AIM OF THE EXERCISE: Pick out every line in the items below that contains the word "perform", treating uppercase and lowercase as distinct, and copy each of those lines.

(Data for locating words and elements)
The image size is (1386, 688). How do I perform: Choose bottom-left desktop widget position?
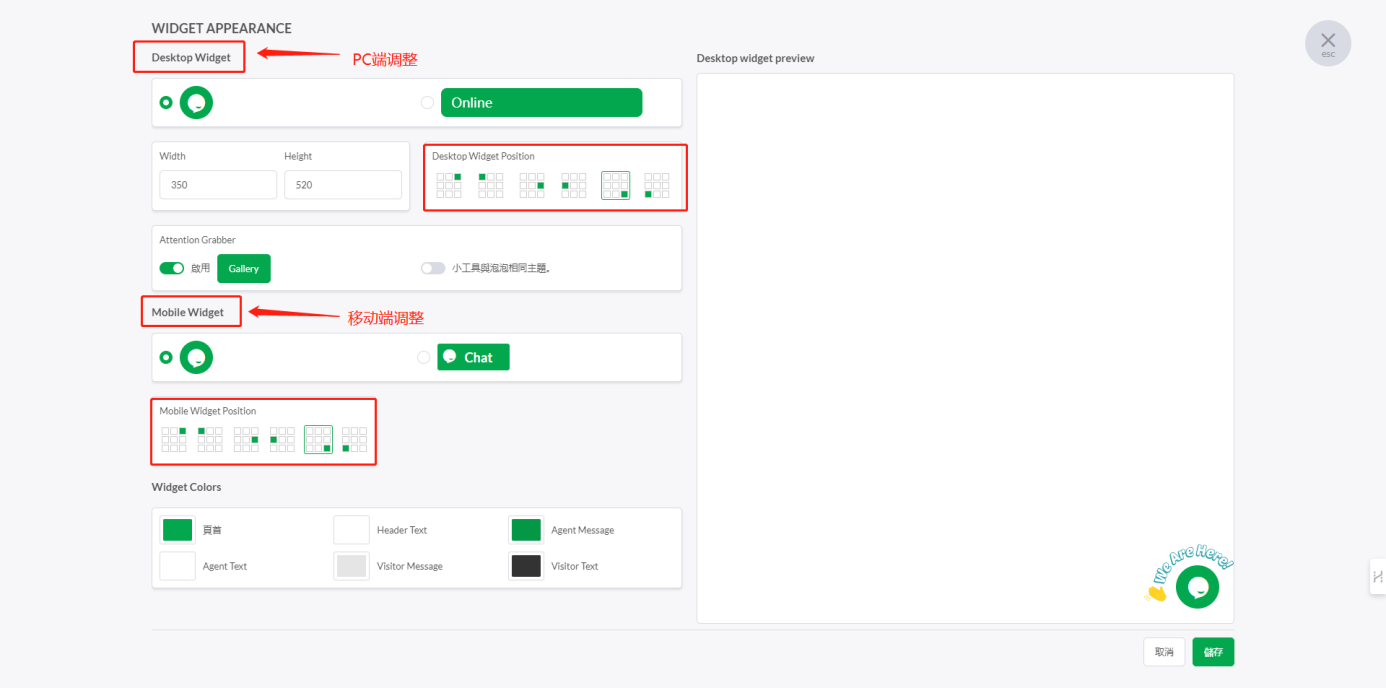[657, 185]
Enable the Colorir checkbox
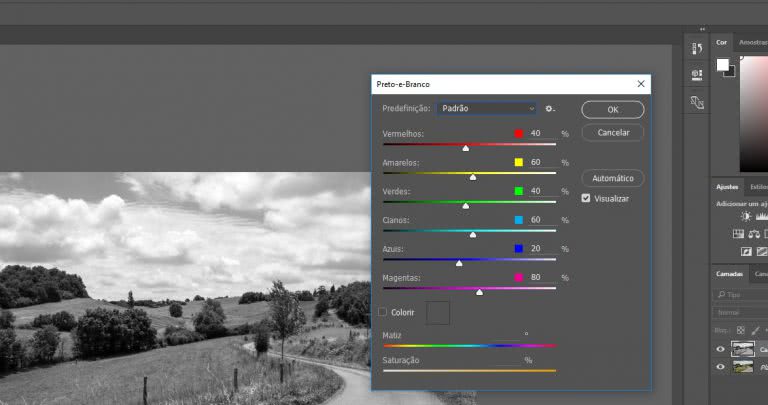 point(383,312)
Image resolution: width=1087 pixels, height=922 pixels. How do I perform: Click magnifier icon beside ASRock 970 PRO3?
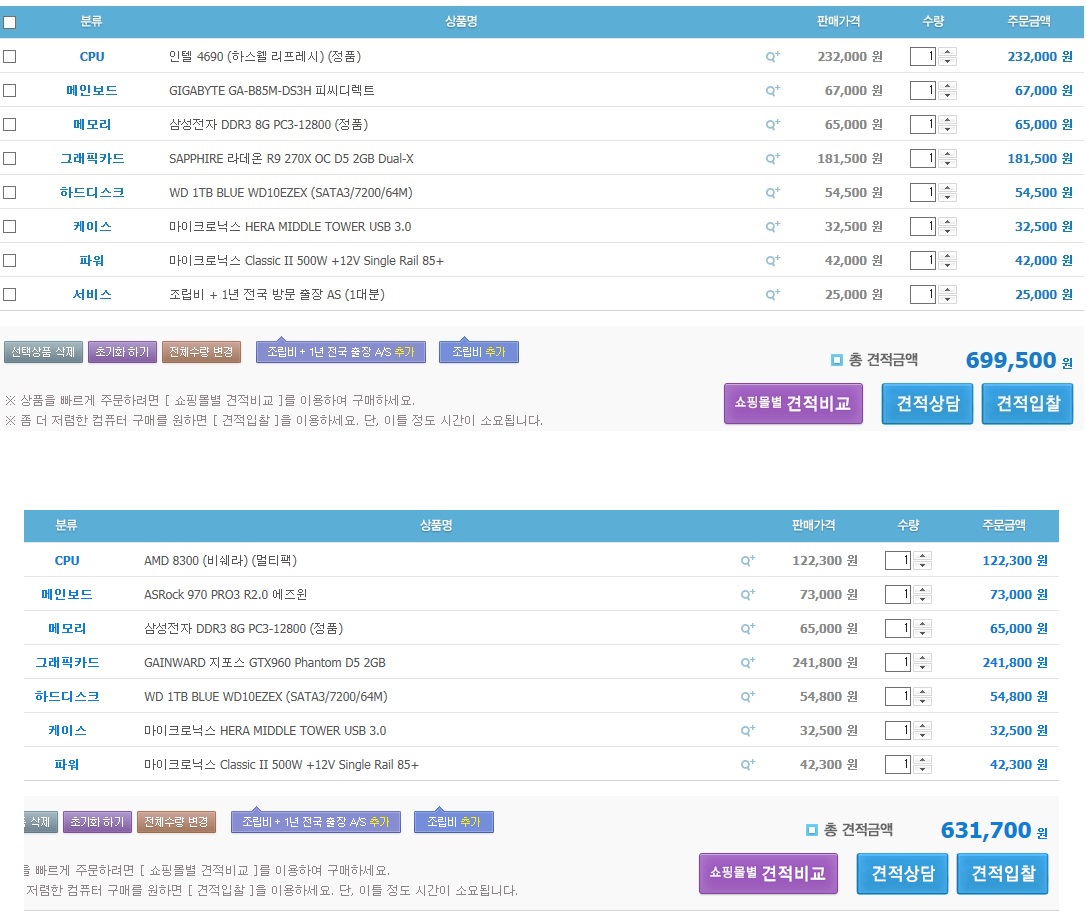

SOLUTION FOR THIS EXERCISE:
The image size is (1386, 688). How do I perform: Choose bottom-left desktop widget position?
Image resolution: width=1087 pixels, height=922 pixels. How do I perform: Click magnifier icon beside ASRock 970 PRO3?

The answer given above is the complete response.